METHODS: Twin-bearing ewes were fed 100% (NORM) or 50% (LOW) of protein and energy requirements during the last 6-weeks of gestation. Twin-lambs received either a high-carbohydrate high-fat (HCHF) or conventional (CONV) diet from 3 days to 6 months of age (around puberty), whereafter lambs from the four subgroups were slaughtered (16 males/3 females). Remaining lambs (19 females) were fed a moderate diet and slaughtered at 2 years of age (young adults).
RESULTS: Pre-natal LOW nutrition was associated with increased hepatic triglyceride, ceramide and free fatty acid content in adulthood (not observed in lambs), which was accompanied by up-regulated early-stage insulin signalling as reflected by increased INSRβ and PI3K-p110 protein expression. The HCHF diet increased hepatic triglyceride content in lambs, associated with down-regulated expressions of energy-metabolism-related genes (GLUT1, PPARα, SREBP1c, PEPCK). These post-natal effects were not observed in adult HCHF sheep, after they had received a moderate (body-fat correcting) diet for 1.5 years. Interestingly, pre-natal LOW nutrition induced permanent alterations in hepatic phospholipids' fatty acid composition. Thus, the amount of linoleic acid (C18 : 2 ∆(9,12)) was significantly increased and composition of rumen-derived fatty acids were altered, indicating changed composition of rumenal microbiota.

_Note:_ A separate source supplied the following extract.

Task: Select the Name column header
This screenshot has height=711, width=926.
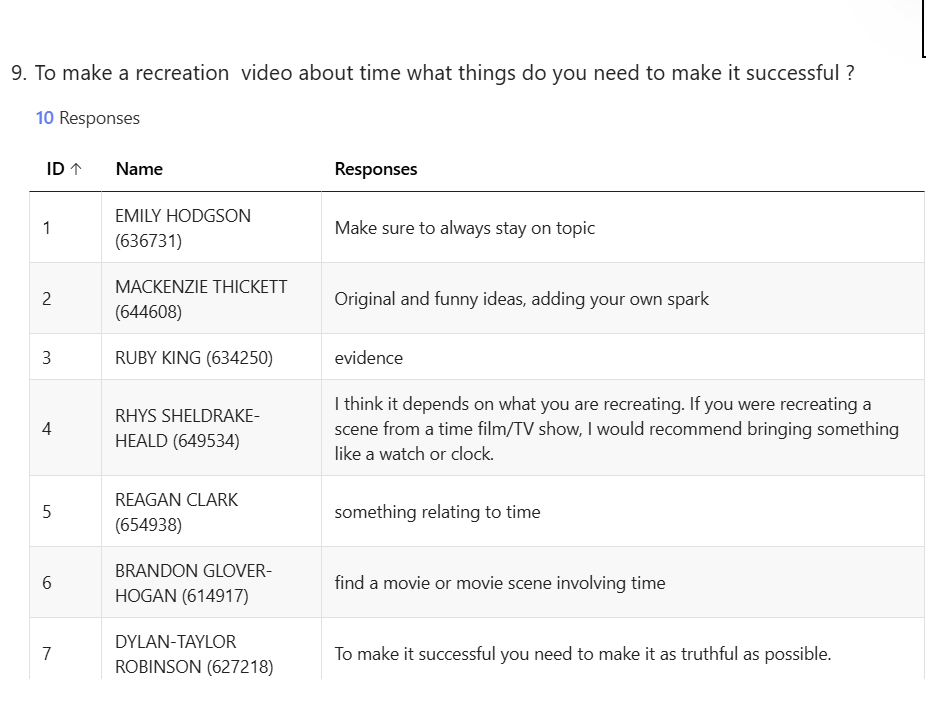Action: 139,169
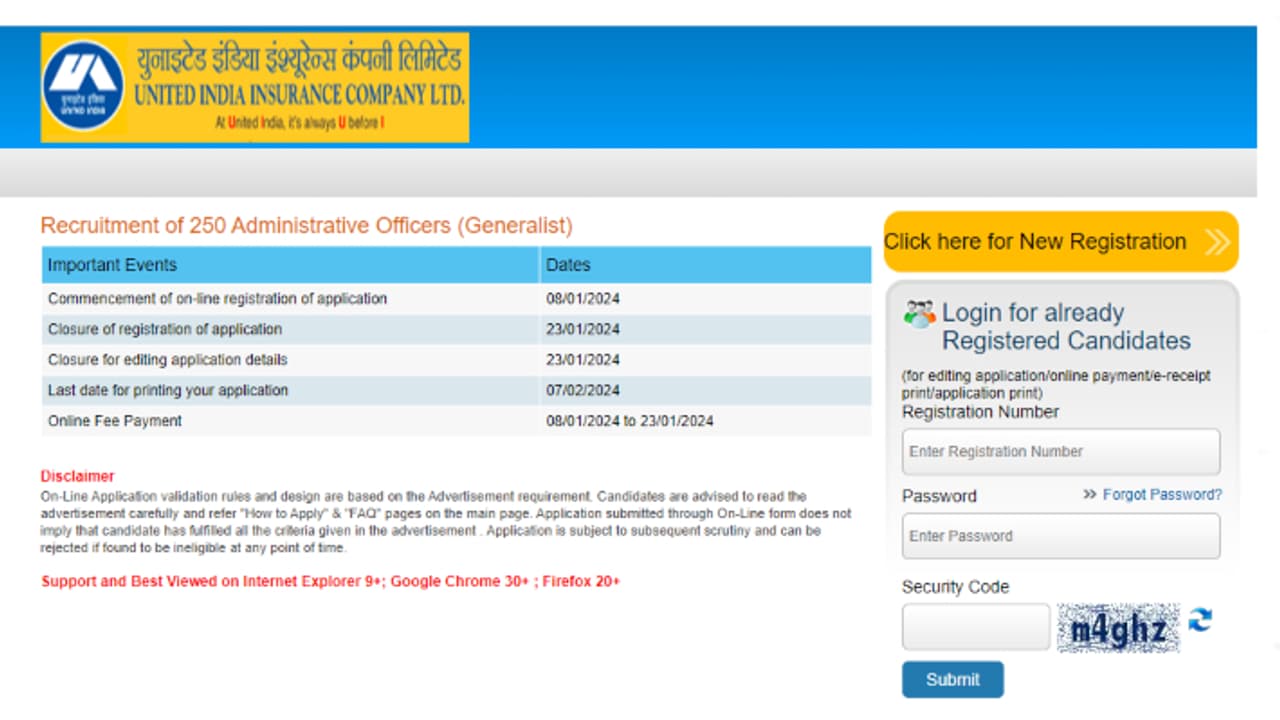
Task: Click the browser support notice text
Action: [330, 580]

CONCLUSION: Hepatic insulin signalling and linoleic and microbial-derived fatty acid content in phospholipids are targets of foetal programming induced by late-gestation undernutrition. Future studies are required to explain their cause-effect associations with increased risks of developing hepatic steatosis and insulin insensitivity in adulthood.